If I was born in 2008 (a leap year) on March 1 (a Saturday), how could I find the next year when my birthday will fall on a saturday? How would I solve this in the context of a maths competition, when I cannot refer to calendars or even calculuators? Thanks. 24.92.70.160 (talk) 02:08, 26 January 2011 (UTC)

The remainder when 365 is divided by 7 is 1, so if a normal (365-day) year passes between a date and the same date the next year, the next year's date will be one day later in the week. If a leap year passes between the two dates, then the next year's date will be two days later. From those observations you should be able to figure out the answer pretty easily. —Bkell (talk) 03:03, 26 January 2011 (UTC)

We have an article on calculating the day of the week.--Shantavira|^{feed me} 07:36, 27 January 2011 (UTC)

Geometrical symbol for midpoint, slope, and length

As a part of my math work, I have to express the length, midpoint, and slopes of graphs on a plane. However, I am the typ of person who would rather use a fancy mathematical symbol or two to express what I mean, rather than words. Yes, I know about WP:HOMEWORK, but this doesn't fall under that. My question is: are there mathematical symbols for the midpoint, slope, and length of a line? Hmmwhatsthisdo (talk) 07:18, 26 January 2011 (UTC)

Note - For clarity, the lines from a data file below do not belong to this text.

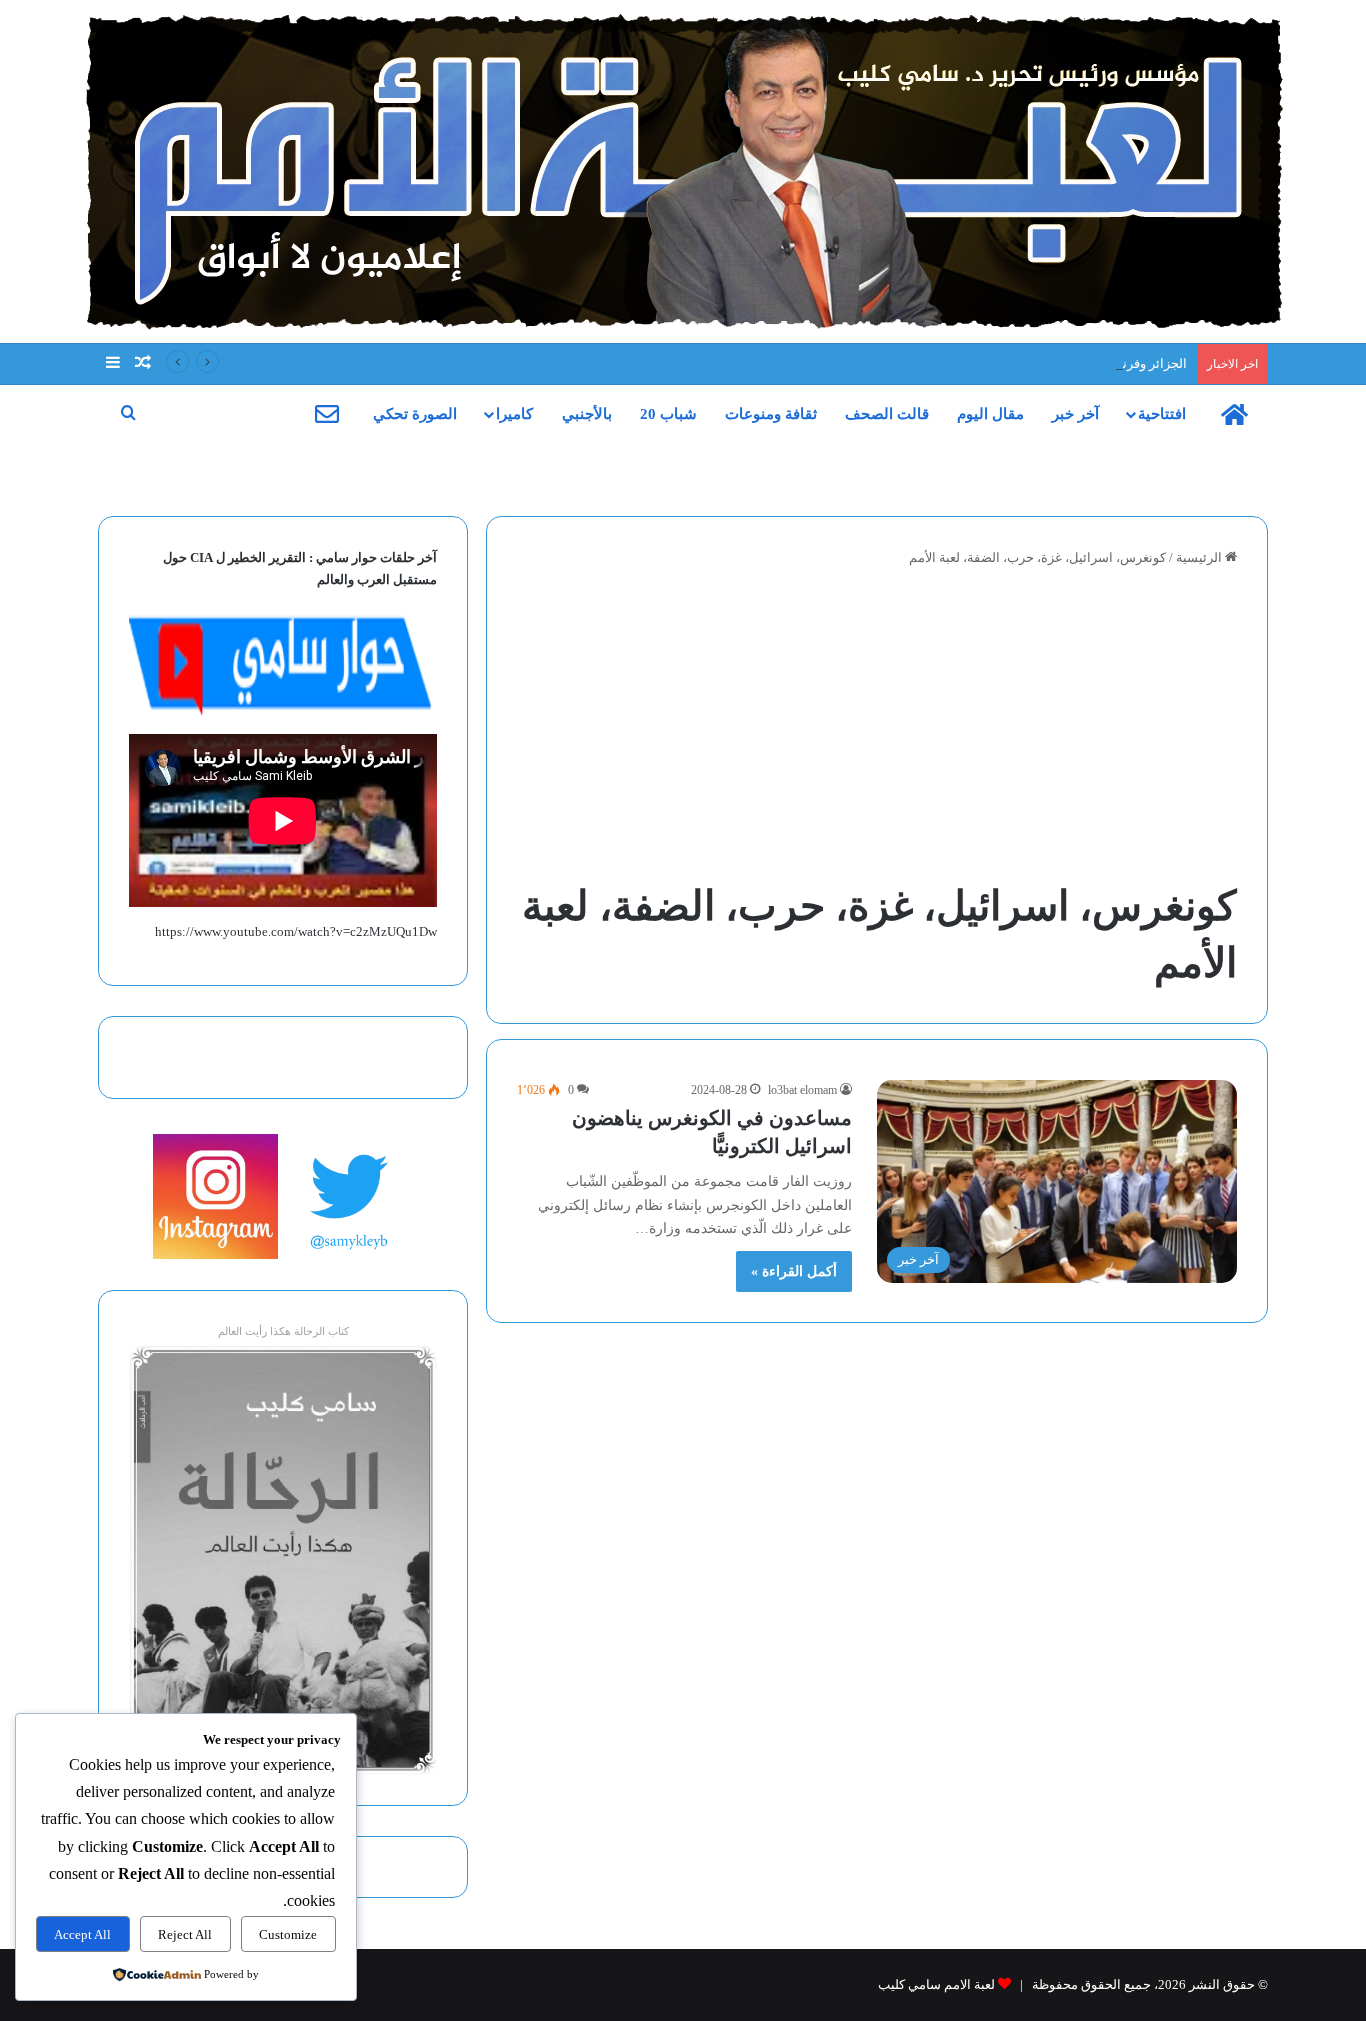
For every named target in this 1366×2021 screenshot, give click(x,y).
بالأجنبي (587, 414)
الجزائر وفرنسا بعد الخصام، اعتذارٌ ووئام (1080, 363)
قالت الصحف (887, 414)
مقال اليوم (990, 414)
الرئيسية (1200, 557)
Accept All (82, 1934)
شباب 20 (668, 414)
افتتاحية (1162, 414)
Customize (288, 1934)
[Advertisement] (877, 728)
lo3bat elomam (802, 1090)
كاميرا (514, 414)
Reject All (185, 1934)
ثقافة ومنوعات (771, 414)
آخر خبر (1075, 414)
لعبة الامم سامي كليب (936, 1984)
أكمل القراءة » (794, 1271)
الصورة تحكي (415, 414)
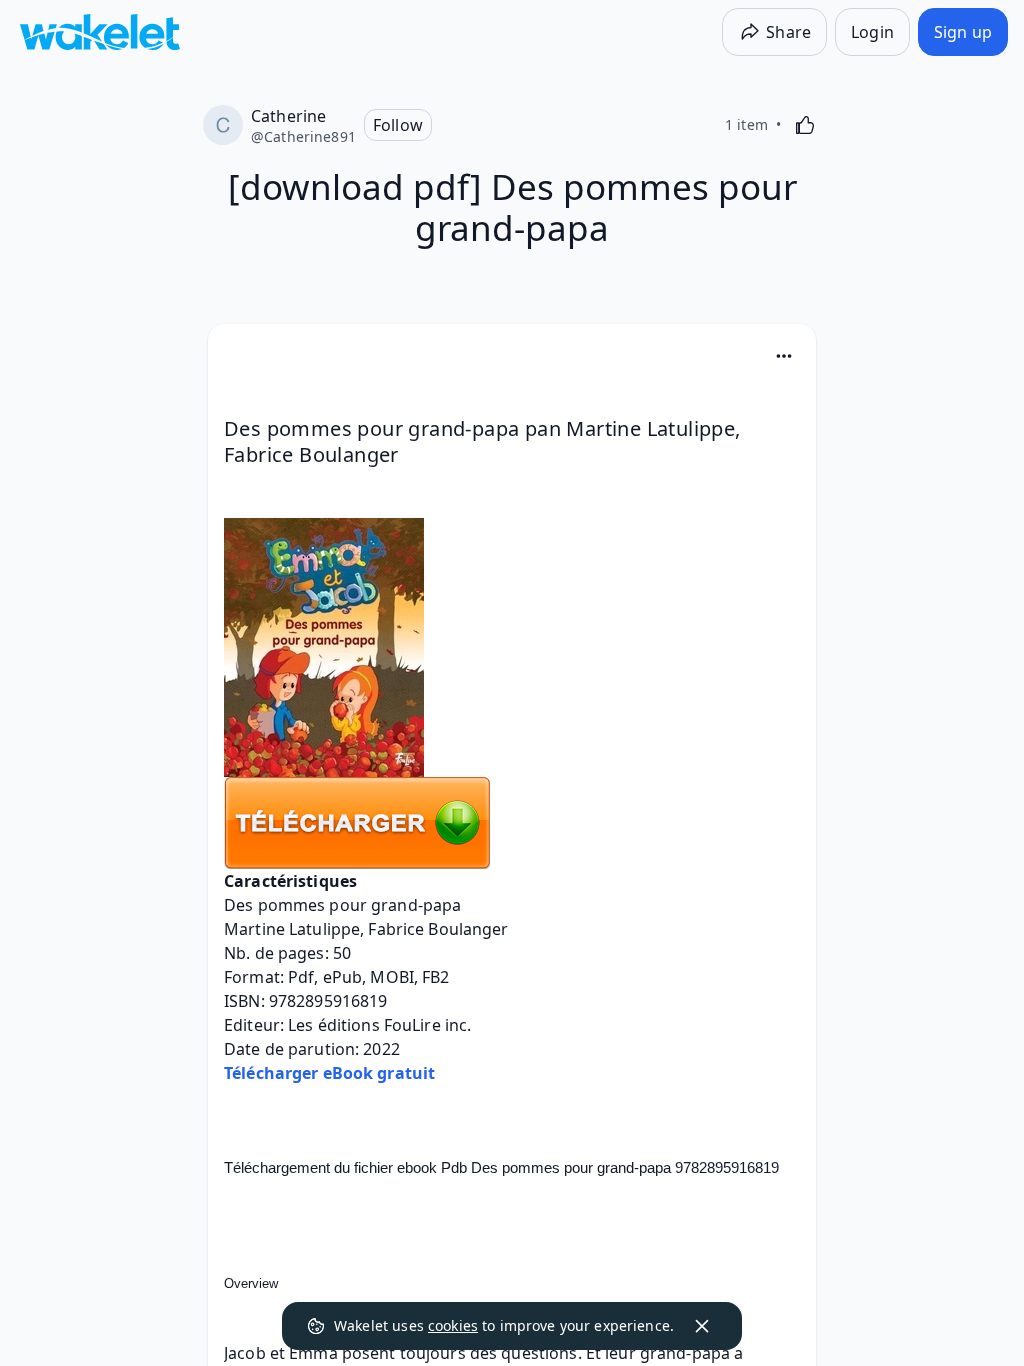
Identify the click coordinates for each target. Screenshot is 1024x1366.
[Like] (805, 125)
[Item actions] (784, 356)
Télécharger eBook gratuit (329, 1073)
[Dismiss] (702, 1326)
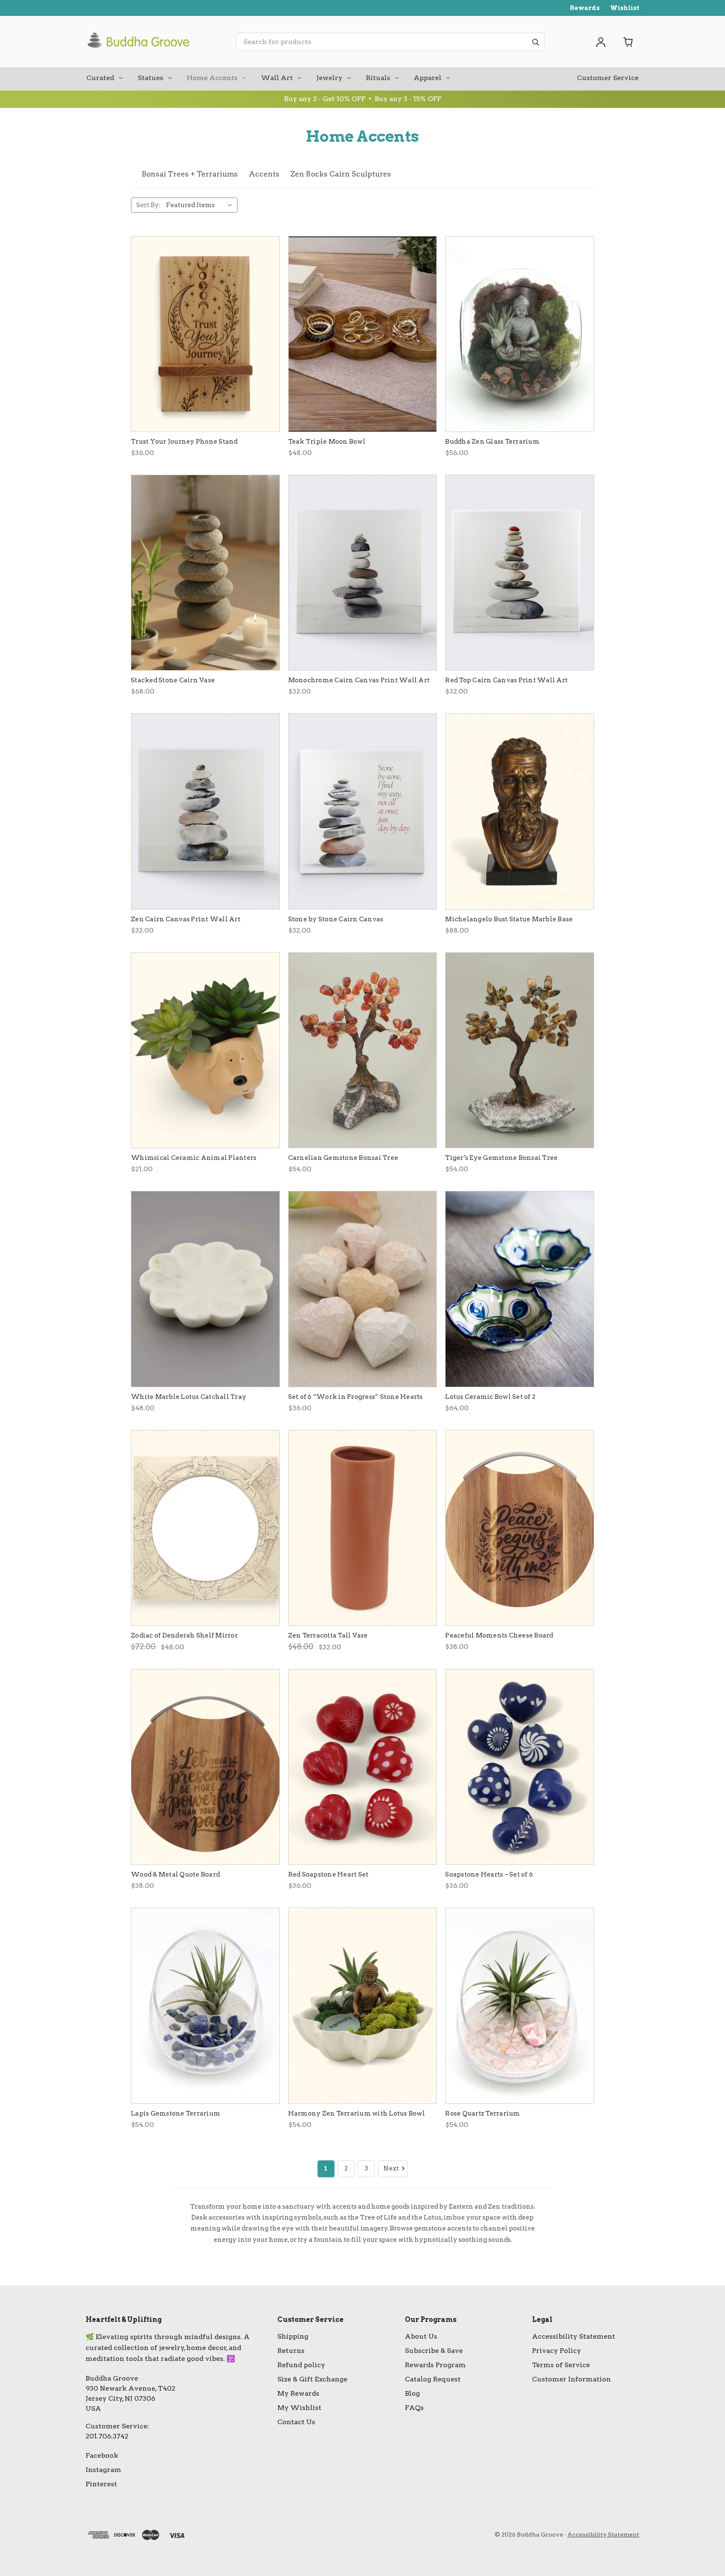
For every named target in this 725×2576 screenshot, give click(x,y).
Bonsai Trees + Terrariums (190, 174)
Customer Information (571, 2379)
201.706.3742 (107, 2436)
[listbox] (201, 205)
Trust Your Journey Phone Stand (184, 441)
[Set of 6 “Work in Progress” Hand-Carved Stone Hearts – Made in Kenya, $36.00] (362, 1289)
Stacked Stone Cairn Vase (173, 680)
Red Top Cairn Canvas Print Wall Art (506, 680)
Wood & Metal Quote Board (175, 1874)
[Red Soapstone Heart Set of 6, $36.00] (362, 1767)
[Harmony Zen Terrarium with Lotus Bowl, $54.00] (362, 2005)
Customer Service (608, 78)
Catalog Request (433, 2379)
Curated (100, 78)
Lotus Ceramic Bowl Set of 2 (490, 1397)
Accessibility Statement (573, 2336)
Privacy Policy (556, 2351)
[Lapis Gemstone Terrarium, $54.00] (205, 2005)
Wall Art (277, 78)
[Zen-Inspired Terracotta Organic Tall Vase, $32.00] (362, 1528)
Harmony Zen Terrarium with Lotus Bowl (356, 2113)
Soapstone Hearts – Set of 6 (489, 1874)
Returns (291, 2351)
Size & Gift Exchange (312, 2379)
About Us (421, 2336)
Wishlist (624, 8)
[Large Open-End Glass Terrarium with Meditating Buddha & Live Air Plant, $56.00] (519, 334)
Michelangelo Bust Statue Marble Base (509, 919)
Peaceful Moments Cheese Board (499, 1635)
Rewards (585, 8)
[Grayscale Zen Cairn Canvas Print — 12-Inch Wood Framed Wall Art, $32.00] (362, 573)
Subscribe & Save (434, 2351)
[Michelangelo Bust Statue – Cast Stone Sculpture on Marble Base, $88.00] (519, 811)
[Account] (601, 42)
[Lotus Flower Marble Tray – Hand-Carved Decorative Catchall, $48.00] (205, 1289)
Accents (264, 174)
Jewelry (329, 78)
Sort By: (148, 205)
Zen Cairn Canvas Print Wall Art (185, 919)
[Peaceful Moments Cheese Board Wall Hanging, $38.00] (519, 1528)
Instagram (103, 2470)
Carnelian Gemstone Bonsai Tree (343, 1158)
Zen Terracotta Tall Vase (328, 1635)
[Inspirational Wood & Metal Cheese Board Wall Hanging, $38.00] (205, 1767)
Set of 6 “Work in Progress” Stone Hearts (355, 1397)
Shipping (292, 2336)
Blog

If A and B are points, the segment between them is usually denoted AB and the length of that segment is sometimes denoted ${\displaystyle {\overline {AB}}}$. In analytic geometry the midpoint of the segment can be denoted ${\displaystyle {\tfrac {1}{2}}(A+B)}$. I don't know a notation for the slope of a segment, but ${\displaystyle {\tfrac {\Delta y}{\Delta x}}}$ is how slope is calculated and might be usable as a notation for it.

In general, both words and symbols have their purpose and you should use whatever best fits what you want to describe, rather than deliberately avoiding words. I can't guarantee you won't be marked down for being unclear. -- Meni Rosenfeld (talk) 11:06, 26 January 2011 (UTC)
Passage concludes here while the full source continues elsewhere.